I don't like the word. Admit it. Neither do you.
It is a locker room word the size of a crevasse,
as cold as a glacier. If women were like mountains,
the word might work:

 
 

the angle of the cunt—utilizing an integrative
approach combining geopolitics, astrology,
meteorology, geology, deep ecology, mythology
dream-ology, botany, hydrology, and entomology,

   

men might venture into our wilderness, bring back data,
help develop a better understanding, illumine our complex
dynamics like newly discovered icefields, develop serious
fondnesses for our rapid-sliding,

 
 

not just quantifiable, but qualified, beautiful,
stunning, so large a man could repel down
us suddenly aware of his smallness against
the glacial plane of the mysterious cosmos.

   

I would call mine Yukon, you could call yours, Ranier
or Antarctica, Svalbad, Siple Dome, even Cryobot.
Touch my siple dome, please, you might say, and a man
would, his whole life and education

 
 

up to that point preparing him for the effort;
he'd win awards, get degrees, make it into peer
reviewed journals like Cunt Quarterly. Somehow
I still don't like it, the men winning awards, us

   

on our backs, an unglobalized country just waiting to be raped,
colonized, then liberated so we can end up exporting all of our
best resources and importing everything we need to get by.
But I like the glacier metaphor

 
 

because it will piss off men who don't like women,
who think they're cold, when the rest of us, including
men who like women, will see it as a brilliant analogy
about landscape and enigma and crystal science

   

and tectonic forces worthy of awe and respect.
I still don't like it, but I'll whisper it to my lover
and watch his face contort into shock, surprise,
a kind of naughty glee.

 
 

We'll giggle because it's a non-giggle kind
of word.
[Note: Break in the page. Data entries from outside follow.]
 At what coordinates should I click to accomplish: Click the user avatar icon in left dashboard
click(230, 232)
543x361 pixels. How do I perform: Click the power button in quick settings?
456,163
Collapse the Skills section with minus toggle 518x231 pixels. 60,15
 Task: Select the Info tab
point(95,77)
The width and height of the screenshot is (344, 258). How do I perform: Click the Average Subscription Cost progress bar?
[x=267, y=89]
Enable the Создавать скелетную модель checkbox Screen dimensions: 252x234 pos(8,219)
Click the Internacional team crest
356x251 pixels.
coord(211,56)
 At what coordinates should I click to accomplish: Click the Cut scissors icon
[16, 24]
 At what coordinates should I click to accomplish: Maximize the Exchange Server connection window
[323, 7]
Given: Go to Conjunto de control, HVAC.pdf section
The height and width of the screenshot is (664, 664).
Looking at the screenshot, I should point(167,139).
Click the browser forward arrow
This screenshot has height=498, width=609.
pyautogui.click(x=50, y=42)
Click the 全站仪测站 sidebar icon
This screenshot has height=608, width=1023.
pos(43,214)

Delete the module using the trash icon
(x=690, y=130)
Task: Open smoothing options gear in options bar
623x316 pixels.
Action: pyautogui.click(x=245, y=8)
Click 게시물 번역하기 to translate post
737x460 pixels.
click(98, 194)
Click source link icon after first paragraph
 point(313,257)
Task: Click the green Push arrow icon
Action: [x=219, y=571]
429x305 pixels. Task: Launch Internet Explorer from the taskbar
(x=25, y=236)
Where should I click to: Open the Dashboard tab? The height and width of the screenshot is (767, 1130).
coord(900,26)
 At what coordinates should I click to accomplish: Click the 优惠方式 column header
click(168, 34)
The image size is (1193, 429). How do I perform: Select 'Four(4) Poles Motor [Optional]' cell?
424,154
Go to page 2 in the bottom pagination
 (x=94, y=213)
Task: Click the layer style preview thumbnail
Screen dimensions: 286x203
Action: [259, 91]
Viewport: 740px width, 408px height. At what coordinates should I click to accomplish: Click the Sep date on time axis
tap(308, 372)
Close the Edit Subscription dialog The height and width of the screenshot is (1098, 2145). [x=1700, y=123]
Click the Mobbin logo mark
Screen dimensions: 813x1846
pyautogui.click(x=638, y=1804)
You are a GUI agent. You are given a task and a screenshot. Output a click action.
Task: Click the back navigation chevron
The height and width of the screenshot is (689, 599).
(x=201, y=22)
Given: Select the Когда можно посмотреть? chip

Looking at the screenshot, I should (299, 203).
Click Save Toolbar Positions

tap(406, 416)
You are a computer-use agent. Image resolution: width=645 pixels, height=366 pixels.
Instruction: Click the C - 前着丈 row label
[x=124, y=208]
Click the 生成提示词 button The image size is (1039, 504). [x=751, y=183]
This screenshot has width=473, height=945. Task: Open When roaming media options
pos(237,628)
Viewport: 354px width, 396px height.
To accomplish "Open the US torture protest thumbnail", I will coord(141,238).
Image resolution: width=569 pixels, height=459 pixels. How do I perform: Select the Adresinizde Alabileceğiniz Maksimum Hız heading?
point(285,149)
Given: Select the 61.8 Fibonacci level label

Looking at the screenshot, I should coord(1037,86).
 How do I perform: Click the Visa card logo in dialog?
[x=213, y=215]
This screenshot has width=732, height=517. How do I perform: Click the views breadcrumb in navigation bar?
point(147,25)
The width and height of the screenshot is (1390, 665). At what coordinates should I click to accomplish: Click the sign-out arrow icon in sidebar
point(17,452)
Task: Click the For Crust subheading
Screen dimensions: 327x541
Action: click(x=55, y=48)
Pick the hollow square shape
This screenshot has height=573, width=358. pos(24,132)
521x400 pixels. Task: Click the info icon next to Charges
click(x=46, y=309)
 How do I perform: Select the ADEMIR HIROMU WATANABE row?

Maybe it's not the men who have
to go on the expeditions, but us, spikes
on our shoes, Gore Tex clad, brave the winds

   

of our own ice-natures, descend into crevasses of all angles,
slip into them, no fear or embarrassment, rename them like stars
after new born babies: Madeline Gelpi, Barbara Weist, a registry
of cunts recording how nature repeats the spectacular after all.

 

Laura McCullough is on the faculty of the English Dept. at Brookdale Community College in NJ where she Chairs the Visiting Writers Series. She has an MFA from Goddard College, has won a NJ State Arts Council Fellowship, and recently was awarded a Dodge Foundation Scholarship to attend the Fine Arts Center in Provincetown. Her work has appeared or is forthcoming in The Paterson Literary Review, Exquisite Corpse, Poetry Motel, Faultline, The Journal of Art and Literature, In Posse, Slant Review, SteelPoint, and others.